• Activity: Look through the data below for the line with "Caithness Showroom: (1362, 766)", and transcribe it exactly together with each line after it up to and including the line with "Terms of Service (461, 16)". Give nothing else.

::::::::::

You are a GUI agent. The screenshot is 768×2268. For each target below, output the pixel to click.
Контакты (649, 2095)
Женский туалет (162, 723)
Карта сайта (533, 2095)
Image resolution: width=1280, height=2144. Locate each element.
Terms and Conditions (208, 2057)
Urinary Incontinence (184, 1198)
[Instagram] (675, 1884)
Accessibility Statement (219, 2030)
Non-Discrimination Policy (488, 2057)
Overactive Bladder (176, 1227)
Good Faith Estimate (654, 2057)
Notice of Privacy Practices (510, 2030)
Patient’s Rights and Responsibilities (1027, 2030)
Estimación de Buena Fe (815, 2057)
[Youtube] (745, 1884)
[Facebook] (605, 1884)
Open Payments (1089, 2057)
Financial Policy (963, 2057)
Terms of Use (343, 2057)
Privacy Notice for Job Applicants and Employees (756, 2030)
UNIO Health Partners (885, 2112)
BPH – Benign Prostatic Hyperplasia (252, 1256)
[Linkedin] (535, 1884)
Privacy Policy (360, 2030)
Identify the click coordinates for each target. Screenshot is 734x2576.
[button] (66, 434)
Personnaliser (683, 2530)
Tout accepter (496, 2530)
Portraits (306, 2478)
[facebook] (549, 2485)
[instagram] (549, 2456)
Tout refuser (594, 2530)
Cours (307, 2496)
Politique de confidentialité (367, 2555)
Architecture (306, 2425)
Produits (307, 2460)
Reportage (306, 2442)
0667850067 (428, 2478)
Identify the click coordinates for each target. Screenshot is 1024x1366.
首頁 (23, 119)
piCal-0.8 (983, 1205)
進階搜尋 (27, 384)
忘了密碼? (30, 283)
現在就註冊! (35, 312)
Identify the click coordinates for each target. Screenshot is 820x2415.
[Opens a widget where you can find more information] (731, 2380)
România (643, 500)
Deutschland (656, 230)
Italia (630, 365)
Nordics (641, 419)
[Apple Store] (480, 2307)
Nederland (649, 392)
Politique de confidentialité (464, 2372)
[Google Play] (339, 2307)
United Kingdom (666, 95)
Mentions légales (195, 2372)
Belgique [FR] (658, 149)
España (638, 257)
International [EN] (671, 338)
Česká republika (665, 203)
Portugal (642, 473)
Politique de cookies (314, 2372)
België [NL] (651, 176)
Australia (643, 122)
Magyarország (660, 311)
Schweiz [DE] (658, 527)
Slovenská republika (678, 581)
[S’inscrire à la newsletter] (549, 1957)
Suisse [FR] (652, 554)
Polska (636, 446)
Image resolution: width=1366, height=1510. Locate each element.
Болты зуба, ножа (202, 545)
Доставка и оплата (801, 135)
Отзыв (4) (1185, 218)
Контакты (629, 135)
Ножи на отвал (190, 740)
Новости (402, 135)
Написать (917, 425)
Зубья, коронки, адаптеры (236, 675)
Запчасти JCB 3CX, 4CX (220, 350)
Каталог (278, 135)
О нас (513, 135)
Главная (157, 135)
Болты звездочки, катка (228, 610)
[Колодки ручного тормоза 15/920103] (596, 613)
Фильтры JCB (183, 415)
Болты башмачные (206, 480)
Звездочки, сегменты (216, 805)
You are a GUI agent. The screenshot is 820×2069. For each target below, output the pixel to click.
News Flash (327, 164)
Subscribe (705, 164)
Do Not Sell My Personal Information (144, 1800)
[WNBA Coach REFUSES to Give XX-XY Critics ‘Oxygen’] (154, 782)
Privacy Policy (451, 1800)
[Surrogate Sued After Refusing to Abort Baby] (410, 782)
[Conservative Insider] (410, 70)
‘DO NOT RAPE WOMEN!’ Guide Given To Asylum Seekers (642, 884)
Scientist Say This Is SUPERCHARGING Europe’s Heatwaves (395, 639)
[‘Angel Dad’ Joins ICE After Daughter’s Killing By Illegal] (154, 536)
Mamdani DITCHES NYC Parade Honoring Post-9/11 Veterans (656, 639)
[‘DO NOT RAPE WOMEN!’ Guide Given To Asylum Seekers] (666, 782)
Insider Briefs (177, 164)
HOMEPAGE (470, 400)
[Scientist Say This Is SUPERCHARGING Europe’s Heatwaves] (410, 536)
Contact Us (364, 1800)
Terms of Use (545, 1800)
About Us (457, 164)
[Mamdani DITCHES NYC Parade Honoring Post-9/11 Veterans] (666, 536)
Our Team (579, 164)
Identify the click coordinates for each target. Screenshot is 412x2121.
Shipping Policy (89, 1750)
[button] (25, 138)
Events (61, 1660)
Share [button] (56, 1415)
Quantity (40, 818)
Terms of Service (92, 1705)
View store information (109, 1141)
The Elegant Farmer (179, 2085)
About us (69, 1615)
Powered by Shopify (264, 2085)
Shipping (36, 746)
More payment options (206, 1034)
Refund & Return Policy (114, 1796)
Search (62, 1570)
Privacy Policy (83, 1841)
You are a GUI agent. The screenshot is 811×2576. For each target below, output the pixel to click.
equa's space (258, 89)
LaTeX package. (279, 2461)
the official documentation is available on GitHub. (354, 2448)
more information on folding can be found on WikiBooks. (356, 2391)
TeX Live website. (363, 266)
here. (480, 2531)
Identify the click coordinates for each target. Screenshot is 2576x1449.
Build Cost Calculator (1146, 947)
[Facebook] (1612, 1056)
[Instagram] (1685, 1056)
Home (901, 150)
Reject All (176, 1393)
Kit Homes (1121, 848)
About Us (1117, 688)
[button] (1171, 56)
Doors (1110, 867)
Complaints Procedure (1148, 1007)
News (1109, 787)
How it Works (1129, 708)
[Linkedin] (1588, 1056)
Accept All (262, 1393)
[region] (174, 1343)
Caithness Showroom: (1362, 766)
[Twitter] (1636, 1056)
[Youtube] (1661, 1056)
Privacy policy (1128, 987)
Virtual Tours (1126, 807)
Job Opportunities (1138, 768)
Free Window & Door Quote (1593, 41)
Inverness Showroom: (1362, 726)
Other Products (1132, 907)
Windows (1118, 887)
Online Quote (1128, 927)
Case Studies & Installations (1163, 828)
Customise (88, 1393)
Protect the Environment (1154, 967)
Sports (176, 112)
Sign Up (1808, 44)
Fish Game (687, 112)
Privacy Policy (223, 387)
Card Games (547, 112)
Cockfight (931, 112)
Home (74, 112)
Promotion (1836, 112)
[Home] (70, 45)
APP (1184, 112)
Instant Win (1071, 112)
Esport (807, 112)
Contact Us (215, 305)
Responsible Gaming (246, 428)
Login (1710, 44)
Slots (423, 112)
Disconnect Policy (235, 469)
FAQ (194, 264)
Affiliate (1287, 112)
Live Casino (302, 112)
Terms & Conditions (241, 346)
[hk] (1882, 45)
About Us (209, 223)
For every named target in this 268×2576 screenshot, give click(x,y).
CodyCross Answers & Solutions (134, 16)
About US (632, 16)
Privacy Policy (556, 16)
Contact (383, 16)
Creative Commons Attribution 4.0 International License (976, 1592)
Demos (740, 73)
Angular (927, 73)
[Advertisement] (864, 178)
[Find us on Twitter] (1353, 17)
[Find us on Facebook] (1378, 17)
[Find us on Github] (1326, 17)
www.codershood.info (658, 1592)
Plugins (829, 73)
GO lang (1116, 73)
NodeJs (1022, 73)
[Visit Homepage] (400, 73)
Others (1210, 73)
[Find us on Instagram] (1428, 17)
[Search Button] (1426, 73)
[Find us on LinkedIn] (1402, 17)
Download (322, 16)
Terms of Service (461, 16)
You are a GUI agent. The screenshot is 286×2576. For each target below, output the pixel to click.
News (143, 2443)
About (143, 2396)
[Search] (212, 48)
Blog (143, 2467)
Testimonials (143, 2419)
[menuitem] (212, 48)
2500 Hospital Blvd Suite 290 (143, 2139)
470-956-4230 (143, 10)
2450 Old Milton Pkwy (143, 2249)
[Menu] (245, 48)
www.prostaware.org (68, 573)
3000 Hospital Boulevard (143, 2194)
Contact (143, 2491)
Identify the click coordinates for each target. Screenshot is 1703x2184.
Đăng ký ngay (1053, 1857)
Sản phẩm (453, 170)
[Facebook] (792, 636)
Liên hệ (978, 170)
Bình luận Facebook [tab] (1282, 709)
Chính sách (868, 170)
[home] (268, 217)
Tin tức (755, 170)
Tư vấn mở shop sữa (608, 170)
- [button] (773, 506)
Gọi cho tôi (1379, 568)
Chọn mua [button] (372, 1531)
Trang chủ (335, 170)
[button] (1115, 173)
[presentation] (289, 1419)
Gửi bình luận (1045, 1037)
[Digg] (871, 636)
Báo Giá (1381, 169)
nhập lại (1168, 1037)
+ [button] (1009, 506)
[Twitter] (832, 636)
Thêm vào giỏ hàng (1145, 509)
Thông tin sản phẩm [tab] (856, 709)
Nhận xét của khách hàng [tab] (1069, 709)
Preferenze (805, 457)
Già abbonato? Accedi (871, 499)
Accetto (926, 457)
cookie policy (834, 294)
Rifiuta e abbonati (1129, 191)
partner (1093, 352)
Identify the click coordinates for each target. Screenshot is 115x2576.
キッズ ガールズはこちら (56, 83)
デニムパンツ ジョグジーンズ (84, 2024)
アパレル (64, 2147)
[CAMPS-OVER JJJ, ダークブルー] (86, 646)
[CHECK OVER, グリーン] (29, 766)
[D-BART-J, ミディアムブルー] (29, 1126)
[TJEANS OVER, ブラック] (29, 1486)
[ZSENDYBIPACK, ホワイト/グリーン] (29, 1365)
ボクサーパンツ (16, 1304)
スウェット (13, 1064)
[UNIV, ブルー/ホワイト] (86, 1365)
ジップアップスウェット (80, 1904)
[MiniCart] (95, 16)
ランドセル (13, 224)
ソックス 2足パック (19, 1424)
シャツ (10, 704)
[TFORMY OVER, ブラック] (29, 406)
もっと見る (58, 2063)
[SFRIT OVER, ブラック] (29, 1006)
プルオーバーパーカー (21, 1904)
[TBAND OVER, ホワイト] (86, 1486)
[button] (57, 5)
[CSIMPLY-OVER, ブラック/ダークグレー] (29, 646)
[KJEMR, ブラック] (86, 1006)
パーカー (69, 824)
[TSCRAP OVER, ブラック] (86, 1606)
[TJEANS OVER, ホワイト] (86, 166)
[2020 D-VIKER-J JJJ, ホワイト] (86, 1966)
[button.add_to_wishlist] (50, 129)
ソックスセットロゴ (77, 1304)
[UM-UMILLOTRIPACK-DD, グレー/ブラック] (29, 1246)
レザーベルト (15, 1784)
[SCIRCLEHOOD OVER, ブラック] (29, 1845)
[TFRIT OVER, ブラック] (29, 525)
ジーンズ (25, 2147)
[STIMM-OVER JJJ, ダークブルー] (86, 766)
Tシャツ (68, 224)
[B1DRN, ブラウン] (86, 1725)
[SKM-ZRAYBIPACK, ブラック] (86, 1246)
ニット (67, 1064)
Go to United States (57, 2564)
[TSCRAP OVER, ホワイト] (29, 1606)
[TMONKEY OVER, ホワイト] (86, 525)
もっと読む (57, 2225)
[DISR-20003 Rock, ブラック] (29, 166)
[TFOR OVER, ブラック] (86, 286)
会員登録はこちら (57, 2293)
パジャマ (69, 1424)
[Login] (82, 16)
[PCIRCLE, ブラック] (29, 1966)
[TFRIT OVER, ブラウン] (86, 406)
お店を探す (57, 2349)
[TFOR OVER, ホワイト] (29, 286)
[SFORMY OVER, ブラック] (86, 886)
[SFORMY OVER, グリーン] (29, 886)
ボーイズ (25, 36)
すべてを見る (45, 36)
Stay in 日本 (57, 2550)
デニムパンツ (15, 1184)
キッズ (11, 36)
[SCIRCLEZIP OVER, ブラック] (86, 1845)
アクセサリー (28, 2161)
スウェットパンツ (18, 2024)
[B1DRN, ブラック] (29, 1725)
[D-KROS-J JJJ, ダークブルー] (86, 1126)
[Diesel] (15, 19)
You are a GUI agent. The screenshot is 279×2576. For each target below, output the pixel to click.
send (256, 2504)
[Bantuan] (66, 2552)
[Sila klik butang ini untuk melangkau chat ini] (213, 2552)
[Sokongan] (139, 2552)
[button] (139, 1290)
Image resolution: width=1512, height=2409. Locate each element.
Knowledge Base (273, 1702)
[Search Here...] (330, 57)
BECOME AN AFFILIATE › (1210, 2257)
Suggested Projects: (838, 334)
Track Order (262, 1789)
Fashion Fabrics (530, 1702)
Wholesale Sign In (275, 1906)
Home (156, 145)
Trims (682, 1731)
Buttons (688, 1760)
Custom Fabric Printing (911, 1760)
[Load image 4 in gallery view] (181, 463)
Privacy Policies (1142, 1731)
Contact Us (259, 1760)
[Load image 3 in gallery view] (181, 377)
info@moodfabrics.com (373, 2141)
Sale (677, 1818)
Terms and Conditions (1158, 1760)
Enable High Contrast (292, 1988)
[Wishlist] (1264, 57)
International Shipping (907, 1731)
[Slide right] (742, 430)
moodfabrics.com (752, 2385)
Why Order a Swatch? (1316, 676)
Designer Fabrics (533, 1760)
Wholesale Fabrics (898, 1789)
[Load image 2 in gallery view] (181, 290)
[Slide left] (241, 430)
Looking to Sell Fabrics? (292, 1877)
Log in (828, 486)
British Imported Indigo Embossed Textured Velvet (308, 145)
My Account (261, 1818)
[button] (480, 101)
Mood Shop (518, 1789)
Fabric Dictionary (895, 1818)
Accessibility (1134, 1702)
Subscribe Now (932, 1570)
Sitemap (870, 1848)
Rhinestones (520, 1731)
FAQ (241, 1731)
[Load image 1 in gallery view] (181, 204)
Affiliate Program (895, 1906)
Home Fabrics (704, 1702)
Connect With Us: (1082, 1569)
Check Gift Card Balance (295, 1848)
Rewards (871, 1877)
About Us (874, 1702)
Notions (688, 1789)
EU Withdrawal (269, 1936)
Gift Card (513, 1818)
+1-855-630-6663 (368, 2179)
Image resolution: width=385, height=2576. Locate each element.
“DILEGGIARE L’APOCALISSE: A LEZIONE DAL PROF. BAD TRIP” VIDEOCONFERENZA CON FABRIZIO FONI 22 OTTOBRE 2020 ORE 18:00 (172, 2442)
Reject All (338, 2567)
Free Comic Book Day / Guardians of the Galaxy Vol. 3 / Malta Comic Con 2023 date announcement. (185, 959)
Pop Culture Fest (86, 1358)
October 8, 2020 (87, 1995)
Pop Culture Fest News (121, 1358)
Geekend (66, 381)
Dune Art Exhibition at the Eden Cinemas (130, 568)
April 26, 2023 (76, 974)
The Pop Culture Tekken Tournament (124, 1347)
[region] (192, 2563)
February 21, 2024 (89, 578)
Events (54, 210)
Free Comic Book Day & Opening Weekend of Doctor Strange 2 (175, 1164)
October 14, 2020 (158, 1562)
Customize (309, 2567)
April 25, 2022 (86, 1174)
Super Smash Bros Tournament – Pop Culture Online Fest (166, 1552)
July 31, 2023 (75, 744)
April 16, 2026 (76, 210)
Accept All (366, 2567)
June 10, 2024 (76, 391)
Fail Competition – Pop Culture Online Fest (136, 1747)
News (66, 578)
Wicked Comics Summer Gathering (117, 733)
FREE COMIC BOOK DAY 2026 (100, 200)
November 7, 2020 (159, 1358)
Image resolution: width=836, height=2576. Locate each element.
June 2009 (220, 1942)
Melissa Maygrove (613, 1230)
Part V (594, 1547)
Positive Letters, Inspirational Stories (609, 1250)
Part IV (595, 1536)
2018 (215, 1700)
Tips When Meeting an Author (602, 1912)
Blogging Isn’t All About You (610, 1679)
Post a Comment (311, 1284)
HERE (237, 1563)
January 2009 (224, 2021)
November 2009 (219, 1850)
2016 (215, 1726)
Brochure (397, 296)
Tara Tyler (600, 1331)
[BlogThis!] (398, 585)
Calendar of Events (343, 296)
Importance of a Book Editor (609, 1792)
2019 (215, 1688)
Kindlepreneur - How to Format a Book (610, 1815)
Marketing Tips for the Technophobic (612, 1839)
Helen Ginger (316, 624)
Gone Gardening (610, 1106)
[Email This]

::::::::::

• Answer to the problem:
Caithness Showroom: (1362, 766)
[Twitter] (1636, 1056)
[Youtube] (1661, 1056)
Privacy policy (1128, 987)
Virtual Tours (1126, 807)
Job Opportunities (1138, 768)
Free Window & Door Quote (1593, 41)
Inverness Showroom: (1362, 726)
Other Products (1132, 907)
Windows (1118, 887)
Online Quote (1128, 927)
Case Studies & Installations (1163, 828)
Customise (88, 1393)
Protect the Environment (1154, 967)
Sports (176, 112)
Sign Up (1808, 44)
Fish Game (687, 112)
Privacy Policy (223, 387)
Card Games (547, 112)
Cockfight (931, 112)
Home (74, 112)
Promotion (1836, 112)
[Home] (70, 45)
APP (1184, 112)
Instant Win (1071, 112)
Esport (807, 112)
Contact Us (215, 305)
Responsible Gaming (246, 428)
Login (1710, 44)
Slots (423, 112)
Disconnect Policy (235, 469)
FAQ (194, 264)
Affiliate (1287, 112)
Live Casino (302, 112)
Terms & Conditions (241, 346)
[hk] (1882, 45)
About Us (209, 223)
For every named target in this 268×2576 screenshot, give click(x,y).
CodyCross Answers & Solutions (134, 16)
About US (632, 16)
Privacy Policy (556, 16)
Contact (383, 16)
Creative Commons Attribution 4.0 International License (976, 1592)
Demos (740, 73)
Angular (927, 73)
[Advertisement] (864, 178)
[Find us on Twitter] (1353, 17)
[Find us on Facebook] (1378, 17)
[Find us on Github] (1326, 17)
www.codershood.info (658, 1592)
Plugins (829, 73)
GO lang (1116, 73)
NodeJs (1022, 73)
[Visit Homepage] (400, 73)
Others (1210, 73)
[Find us on Instagram] (1428, 17)
[Search Button] (1426, 73)
[Find us on LinkedIn] (1402, 17)
Download (322, 16)
Terms of Service (461, 16)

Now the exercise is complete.